Beneath this instruction is a listing; write out exactly the line that contains "Instruction: Expand the Validation tree item" and each line after it to the last.

===== Source information =====

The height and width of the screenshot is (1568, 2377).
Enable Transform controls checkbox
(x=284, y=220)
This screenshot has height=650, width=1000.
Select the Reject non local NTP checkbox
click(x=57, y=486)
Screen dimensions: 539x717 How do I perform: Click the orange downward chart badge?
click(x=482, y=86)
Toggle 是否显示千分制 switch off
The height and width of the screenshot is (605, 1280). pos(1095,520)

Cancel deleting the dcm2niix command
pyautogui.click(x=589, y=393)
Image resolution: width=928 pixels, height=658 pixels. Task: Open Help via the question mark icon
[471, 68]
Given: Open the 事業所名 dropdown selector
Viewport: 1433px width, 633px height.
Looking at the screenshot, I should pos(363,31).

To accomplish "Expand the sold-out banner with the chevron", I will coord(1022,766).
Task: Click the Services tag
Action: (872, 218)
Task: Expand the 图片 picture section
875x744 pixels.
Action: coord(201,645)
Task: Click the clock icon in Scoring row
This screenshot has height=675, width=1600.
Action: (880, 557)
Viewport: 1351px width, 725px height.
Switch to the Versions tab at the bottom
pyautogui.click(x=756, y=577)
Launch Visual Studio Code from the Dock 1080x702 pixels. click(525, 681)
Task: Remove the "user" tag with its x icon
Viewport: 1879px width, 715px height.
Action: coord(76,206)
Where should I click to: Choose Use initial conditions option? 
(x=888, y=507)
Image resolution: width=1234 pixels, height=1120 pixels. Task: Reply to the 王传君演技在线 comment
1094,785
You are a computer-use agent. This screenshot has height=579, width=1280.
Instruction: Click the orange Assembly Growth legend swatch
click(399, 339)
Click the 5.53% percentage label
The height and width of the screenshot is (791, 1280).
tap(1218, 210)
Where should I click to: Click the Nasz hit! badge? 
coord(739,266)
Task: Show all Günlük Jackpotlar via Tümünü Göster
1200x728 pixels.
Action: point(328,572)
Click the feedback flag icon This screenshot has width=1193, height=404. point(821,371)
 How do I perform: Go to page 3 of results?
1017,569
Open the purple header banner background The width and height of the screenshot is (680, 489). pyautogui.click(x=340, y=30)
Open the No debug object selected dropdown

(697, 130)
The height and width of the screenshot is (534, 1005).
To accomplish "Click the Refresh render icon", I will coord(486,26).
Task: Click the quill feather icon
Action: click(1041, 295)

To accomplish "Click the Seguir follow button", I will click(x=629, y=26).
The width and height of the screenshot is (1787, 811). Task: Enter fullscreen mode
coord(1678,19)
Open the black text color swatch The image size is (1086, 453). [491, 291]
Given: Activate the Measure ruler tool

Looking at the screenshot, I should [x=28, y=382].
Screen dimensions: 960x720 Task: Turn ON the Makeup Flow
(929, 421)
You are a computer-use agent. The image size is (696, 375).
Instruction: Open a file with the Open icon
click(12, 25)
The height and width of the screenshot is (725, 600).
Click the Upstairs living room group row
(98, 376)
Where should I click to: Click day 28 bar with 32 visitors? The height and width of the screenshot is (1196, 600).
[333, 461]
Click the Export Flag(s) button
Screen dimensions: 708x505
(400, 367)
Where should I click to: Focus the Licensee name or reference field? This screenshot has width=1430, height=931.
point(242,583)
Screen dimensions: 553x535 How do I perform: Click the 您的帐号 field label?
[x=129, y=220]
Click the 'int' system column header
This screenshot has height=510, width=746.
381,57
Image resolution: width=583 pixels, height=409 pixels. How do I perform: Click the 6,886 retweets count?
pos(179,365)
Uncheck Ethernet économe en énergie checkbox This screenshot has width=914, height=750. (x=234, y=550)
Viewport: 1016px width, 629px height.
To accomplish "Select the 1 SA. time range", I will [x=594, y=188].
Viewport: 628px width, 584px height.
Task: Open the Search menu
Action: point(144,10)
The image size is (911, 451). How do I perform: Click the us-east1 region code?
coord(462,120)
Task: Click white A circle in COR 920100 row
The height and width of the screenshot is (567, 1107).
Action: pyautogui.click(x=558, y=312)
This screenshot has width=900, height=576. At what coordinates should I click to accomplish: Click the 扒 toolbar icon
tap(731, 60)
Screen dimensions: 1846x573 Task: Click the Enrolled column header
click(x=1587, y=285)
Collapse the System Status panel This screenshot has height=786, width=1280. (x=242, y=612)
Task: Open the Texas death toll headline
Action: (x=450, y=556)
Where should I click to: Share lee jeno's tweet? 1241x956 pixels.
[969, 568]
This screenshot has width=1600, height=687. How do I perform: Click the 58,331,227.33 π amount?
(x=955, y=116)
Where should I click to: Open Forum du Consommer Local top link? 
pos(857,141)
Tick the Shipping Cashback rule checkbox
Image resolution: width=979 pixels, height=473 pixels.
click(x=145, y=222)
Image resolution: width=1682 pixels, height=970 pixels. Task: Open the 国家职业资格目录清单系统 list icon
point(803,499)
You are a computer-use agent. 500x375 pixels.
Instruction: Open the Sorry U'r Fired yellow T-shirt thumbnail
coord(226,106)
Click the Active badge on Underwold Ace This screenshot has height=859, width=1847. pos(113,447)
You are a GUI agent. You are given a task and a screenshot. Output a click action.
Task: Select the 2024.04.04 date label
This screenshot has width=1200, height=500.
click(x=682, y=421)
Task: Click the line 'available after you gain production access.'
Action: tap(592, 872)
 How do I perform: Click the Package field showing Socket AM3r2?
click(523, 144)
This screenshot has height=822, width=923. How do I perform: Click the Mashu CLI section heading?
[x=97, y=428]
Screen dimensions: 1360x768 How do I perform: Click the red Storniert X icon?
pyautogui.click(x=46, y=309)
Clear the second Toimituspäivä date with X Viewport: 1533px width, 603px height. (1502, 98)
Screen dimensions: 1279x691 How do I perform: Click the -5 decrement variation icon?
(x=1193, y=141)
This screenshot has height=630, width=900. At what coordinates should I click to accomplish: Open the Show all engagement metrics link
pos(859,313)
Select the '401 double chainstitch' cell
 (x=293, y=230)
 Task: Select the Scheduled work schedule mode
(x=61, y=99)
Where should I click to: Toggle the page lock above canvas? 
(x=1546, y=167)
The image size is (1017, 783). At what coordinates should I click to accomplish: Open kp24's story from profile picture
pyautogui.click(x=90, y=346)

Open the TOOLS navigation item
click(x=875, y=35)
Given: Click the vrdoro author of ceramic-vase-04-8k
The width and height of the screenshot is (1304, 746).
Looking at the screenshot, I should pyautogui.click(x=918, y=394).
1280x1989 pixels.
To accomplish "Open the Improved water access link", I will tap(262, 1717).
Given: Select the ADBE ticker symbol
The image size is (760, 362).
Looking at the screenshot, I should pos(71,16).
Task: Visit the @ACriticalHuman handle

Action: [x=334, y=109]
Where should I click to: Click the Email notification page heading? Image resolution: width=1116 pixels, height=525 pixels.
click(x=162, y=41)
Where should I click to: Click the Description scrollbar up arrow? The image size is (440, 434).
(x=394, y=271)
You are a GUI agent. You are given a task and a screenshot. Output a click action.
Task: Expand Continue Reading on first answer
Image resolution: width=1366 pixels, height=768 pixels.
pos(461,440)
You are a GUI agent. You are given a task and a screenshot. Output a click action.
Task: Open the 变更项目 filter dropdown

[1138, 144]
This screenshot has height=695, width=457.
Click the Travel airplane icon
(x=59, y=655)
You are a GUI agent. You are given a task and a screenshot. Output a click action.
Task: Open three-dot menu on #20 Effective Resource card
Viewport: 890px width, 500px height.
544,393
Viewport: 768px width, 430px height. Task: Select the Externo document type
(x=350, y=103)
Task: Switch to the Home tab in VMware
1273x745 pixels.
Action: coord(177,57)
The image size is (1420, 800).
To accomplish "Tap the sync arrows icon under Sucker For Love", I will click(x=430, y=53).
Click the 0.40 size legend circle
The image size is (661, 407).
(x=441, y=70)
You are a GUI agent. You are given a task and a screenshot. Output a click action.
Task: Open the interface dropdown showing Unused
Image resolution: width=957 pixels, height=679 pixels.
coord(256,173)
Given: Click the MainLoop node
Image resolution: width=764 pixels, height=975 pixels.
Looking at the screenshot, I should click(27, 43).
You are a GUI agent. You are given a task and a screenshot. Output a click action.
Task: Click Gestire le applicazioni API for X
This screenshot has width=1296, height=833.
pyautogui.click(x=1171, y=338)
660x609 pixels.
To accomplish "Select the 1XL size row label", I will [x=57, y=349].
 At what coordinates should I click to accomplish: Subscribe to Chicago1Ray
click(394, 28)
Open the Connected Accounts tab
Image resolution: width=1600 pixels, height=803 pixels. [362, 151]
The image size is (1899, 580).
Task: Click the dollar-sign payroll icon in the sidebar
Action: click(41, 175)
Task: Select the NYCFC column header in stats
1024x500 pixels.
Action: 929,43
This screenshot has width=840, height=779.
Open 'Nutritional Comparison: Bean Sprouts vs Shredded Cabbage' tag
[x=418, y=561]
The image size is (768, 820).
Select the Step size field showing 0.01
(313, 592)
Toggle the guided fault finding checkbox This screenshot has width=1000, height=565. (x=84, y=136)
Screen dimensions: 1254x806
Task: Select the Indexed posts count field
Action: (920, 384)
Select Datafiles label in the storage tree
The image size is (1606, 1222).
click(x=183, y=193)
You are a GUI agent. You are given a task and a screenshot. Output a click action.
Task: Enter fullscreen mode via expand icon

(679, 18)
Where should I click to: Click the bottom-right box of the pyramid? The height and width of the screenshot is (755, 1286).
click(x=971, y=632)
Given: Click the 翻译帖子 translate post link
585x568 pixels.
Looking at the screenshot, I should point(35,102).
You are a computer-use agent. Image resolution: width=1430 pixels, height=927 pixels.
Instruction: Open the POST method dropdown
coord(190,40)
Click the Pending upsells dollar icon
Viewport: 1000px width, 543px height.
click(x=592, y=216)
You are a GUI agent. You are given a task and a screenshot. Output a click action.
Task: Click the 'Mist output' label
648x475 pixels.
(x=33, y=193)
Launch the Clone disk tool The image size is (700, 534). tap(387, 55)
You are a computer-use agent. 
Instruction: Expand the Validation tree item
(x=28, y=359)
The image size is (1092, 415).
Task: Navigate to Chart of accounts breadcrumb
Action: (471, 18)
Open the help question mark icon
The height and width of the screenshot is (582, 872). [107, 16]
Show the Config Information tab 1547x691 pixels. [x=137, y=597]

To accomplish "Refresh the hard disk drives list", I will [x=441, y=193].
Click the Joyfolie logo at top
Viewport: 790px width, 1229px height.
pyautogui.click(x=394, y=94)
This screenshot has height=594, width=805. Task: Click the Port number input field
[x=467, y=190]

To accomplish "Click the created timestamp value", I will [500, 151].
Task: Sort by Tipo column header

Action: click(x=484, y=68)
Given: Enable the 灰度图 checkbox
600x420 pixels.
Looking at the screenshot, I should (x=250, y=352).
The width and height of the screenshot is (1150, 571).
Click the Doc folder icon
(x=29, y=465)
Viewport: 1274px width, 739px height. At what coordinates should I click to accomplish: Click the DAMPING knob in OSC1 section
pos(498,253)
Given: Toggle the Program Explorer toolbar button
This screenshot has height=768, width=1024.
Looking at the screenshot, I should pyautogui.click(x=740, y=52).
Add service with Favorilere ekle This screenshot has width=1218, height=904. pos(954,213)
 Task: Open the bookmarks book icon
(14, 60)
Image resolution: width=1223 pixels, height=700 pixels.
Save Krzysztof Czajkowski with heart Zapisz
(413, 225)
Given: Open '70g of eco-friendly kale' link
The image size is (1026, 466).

=====

| Reply |
Instruction: Expand the Validation tree item
(x=28, y=359)
The image size is (1092, 415).
Task: Navigate to Chart of accounts breadcrumb
Action: (471, 18)
Open the help question mark icon
The height and width of the screenshot is (582, 872). [107, 16]
Show the Config Information tab 1547x691 pixels. [x=137, y=597]

To accomplish "Refresh the hard disk drives list", I will [x=441, y=193].
Click the Joyfolie logo at top
Viewport: 790px width, 1229px height.
pyautogui.click(x=394, y=94)
This screenshot has height=594, width=805. Task: Click the Port number input field
[x=467, y=190]

To accomplish "Click the created timestamp value", I will [500, 151].
Task: Sort by Tipo column header

Action: click(x=484, y=68)
Given: Enable the 灰度图 checkbox
600x420 pixels.
Looking at the screenshot, I should (x=250, y=352).
The width and height of the screenshot is (1150, 571).
Click the Doc folder icon
(x=29, y=465)
Viewport: 1274px width, 739px height. At what coordinates should I click to accomplish: Click the DAMPING knob in OSC1 section
pos(498,253)
Given: Toggle the Program Explorer toolbar button
This screenshot has height=768, width=1024.
Looking at the screenshot, I should pyautogui.click(x=740, y=52).
Add service with Favorilere ekle This screenshot has width=1218, height=904. pos(954,213)
 Task: Open the bookmarks book icon
(14, 60)
Image resolution: width=1223 pixels, height=700 pixels.
Save Krzysztof Czajkowski with heart Zapisz
(413, 225)
Given: Open '70g of eco-friendly kale' link
The image size is (1026, 466).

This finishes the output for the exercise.